(Document section)
A Scintillating Historical Thriller: Our Review of ‘Manhunt’

Posted in Apple TV +, What's Streaming? by - March 13, 2024
A Scintillating Historical Thriller: Our Review of ‘Manhunt’

A criticism we often hear of serious period dramas is that they’re boring. But they needn’t be! As Oppenheimer recently demonstrated, the secret to a good period piece is that the entire team – from the writer to the actors to the key grip – must understand that the people being depicted were living in their present, not our past. The characters in a period piece don’t know how this story will end, and so the stakes for them should feel high because they were. Rather than just providing a low-energy paint-by-numbers recreation of the past, artful period pieces pay careful attention to mood, demonstrating what events felt like rather than simply cramming in as much information as possible. Apple’s new limited series, Manhunt, is one such artfully done period piece.

In Manhunt, we watch Edward Stanton (Tobias Menzies), America’s War Secretary, as he navigates the search for John Wilkes Booth after his very public assassination of President Abraham Lincoln. A truly terrifying – and exciting – time in history, the 11-day Manhunt for the most wanted fugitive America had ever seen gives contemporary thrillers a run for their money. What creator Monica Beletsky understands better than anything is how to use suspense to create stakes: while we the viewer know Wilkes will be caught and America will survive this crisis, Stanton and his team do not.

When semi-famous actor Booth shot Lincoln during a night out at the theatre, The Civil War’s end had been negotiated mere days before. The assassination of The Union’s President could well have spelled an end to peace. After all, Confederate President Jefferson Davis was still alive and well. The assassination of Lincoln could have been the end of America, and Manhunt makes you feel that intensity. The day after the murder, Stanton tells a reporter, “I care about the country we were about the repair.” The reporter simply replies, “Is that possible now?” And thus, the absolute necessity of catching Booth and his conspirators is established.

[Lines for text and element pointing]
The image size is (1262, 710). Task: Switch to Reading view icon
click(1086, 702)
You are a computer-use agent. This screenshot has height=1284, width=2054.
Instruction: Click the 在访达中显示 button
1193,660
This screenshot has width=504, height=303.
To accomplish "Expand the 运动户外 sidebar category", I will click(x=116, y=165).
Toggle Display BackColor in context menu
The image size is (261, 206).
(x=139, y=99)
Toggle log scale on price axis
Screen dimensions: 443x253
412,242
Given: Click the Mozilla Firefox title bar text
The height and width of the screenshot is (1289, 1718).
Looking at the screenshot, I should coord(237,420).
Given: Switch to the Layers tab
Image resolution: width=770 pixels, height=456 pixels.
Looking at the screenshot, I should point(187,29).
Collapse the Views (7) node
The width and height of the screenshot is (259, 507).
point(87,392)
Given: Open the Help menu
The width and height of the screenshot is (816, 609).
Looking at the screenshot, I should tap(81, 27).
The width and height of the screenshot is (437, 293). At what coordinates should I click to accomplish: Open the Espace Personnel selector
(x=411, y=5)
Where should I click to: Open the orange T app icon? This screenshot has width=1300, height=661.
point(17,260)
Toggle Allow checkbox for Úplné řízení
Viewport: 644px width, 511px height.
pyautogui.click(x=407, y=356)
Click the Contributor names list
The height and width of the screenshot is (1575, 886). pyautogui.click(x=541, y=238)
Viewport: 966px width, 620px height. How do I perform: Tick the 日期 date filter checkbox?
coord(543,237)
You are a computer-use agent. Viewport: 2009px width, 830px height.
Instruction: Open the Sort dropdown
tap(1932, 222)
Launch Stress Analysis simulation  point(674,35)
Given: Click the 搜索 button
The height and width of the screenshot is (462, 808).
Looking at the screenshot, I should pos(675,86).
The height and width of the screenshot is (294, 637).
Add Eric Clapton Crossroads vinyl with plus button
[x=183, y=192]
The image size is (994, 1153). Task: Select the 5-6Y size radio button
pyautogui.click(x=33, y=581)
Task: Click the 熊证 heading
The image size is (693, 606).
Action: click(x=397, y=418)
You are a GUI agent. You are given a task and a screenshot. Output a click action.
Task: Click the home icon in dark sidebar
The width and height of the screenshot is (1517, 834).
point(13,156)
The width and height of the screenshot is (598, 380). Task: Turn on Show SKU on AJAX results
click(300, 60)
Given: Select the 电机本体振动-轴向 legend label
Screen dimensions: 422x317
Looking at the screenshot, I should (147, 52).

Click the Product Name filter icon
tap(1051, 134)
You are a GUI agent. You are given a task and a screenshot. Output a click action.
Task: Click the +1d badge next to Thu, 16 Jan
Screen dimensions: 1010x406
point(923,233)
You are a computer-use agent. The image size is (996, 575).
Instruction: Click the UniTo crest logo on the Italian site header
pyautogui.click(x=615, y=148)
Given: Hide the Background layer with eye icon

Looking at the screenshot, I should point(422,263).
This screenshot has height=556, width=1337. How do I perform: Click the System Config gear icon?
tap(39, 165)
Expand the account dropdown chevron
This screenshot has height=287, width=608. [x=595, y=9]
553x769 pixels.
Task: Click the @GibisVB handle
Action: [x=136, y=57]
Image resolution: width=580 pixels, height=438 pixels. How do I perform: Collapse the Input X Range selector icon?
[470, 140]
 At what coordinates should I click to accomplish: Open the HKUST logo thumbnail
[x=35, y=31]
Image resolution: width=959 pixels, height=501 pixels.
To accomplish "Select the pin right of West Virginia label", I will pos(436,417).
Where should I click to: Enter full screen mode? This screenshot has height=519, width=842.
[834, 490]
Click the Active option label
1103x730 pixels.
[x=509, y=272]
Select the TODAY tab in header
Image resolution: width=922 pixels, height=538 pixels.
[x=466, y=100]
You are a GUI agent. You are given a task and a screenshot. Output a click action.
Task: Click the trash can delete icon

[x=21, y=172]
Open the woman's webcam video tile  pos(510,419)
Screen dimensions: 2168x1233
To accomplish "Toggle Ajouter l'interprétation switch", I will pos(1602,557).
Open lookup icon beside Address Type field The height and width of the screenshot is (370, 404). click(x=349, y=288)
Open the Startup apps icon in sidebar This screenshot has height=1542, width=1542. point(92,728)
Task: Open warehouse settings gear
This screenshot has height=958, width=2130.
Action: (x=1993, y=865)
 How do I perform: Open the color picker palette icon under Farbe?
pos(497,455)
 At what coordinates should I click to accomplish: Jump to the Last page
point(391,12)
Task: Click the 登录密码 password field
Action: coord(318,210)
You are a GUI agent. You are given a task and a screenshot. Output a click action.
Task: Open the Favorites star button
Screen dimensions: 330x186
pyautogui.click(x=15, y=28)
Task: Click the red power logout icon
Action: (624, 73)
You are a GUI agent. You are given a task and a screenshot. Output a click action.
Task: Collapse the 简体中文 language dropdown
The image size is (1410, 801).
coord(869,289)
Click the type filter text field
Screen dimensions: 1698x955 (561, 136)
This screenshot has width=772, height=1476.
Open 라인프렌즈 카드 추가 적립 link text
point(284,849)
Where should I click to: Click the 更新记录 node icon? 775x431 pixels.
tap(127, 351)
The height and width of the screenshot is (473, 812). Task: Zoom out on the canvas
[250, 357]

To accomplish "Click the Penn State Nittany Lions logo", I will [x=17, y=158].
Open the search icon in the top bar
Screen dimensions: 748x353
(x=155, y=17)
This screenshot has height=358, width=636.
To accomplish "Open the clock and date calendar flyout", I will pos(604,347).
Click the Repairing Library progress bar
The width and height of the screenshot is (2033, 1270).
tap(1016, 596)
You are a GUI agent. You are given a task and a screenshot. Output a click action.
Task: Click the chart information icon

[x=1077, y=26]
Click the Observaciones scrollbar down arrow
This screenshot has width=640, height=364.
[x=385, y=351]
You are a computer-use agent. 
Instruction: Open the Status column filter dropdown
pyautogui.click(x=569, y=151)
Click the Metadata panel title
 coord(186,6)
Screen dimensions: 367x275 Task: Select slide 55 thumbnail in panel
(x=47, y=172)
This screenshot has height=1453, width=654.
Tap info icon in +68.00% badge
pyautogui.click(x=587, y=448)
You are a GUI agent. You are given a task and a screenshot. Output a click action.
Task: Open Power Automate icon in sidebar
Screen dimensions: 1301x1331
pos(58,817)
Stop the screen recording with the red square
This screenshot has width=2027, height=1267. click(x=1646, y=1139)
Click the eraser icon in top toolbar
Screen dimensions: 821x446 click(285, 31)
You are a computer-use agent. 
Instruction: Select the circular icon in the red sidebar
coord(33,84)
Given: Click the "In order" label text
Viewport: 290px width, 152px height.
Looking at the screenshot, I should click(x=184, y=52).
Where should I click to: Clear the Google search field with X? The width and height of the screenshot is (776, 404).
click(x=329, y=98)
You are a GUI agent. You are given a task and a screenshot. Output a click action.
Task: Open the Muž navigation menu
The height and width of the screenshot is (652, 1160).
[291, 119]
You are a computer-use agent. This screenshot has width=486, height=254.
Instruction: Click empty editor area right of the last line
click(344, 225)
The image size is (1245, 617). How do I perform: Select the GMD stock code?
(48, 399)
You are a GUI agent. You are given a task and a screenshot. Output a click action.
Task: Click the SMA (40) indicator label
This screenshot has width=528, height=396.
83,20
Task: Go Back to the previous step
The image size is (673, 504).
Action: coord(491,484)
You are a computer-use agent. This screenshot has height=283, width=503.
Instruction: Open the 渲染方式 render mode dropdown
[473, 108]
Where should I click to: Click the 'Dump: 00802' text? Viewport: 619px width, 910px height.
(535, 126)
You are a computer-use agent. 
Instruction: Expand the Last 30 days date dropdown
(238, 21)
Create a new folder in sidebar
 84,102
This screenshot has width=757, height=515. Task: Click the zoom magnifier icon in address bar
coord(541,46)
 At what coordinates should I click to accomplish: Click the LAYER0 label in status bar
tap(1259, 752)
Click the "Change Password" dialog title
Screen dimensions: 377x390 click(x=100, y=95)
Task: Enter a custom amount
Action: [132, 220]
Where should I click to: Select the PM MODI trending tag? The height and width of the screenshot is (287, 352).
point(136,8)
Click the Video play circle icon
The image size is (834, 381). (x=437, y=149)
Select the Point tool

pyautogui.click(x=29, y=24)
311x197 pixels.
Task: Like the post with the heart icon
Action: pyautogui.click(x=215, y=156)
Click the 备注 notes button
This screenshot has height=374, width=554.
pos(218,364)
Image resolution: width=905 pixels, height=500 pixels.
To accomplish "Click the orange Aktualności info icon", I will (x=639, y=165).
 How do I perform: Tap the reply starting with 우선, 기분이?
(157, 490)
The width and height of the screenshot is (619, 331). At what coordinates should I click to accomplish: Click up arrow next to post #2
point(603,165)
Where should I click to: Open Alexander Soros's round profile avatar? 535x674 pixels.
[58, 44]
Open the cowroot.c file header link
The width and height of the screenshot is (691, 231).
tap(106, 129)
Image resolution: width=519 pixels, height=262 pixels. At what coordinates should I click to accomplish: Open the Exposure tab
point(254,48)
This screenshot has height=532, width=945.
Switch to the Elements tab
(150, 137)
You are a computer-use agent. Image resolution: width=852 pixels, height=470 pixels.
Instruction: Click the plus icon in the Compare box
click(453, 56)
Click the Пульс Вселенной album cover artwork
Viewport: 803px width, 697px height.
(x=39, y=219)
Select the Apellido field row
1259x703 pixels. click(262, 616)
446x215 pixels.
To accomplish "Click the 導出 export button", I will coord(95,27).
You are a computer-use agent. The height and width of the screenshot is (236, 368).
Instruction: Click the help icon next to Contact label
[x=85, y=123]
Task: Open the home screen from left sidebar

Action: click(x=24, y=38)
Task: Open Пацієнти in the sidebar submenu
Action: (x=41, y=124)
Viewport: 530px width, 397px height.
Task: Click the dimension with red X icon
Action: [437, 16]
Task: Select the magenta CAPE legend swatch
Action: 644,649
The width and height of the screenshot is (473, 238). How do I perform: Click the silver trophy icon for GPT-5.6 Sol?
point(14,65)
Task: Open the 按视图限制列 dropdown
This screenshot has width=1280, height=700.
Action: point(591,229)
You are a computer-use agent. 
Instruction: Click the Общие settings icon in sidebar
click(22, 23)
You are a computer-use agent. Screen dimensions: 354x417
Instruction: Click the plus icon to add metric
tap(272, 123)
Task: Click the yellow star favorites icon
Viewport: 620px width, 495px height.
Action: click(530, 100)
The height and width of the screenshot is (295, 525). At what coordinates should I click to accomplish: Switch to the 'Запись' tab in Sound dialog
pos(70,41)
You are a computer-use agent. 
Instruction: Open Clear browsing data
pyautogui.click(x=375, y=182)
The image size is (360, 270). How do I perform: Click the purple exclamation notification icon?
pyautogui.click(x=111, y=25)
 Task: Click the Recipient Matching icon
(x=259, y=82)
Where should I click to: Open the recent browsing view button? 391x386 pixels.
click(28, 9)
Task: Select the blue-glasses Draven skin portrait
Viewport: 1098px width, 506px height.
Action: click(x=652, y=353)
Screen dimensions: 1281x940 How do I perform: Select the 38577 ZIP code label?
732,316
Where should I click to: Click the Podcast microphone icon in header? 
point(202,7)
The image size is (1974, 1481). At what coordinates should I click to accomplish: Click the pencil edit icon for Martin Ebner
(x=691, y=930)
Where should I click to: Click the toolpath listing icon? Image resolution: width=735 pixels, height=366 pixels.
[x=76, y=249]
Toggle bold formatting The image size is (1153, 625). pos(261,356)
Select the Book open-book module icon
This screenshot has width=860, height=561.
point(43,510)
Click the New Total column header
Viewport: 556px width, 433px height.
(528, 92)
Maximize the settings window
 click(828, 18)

(Exercise objective) According to the review of Manhunt above, which actor plays Edward Stanton?

(Full output) Tobias Menzies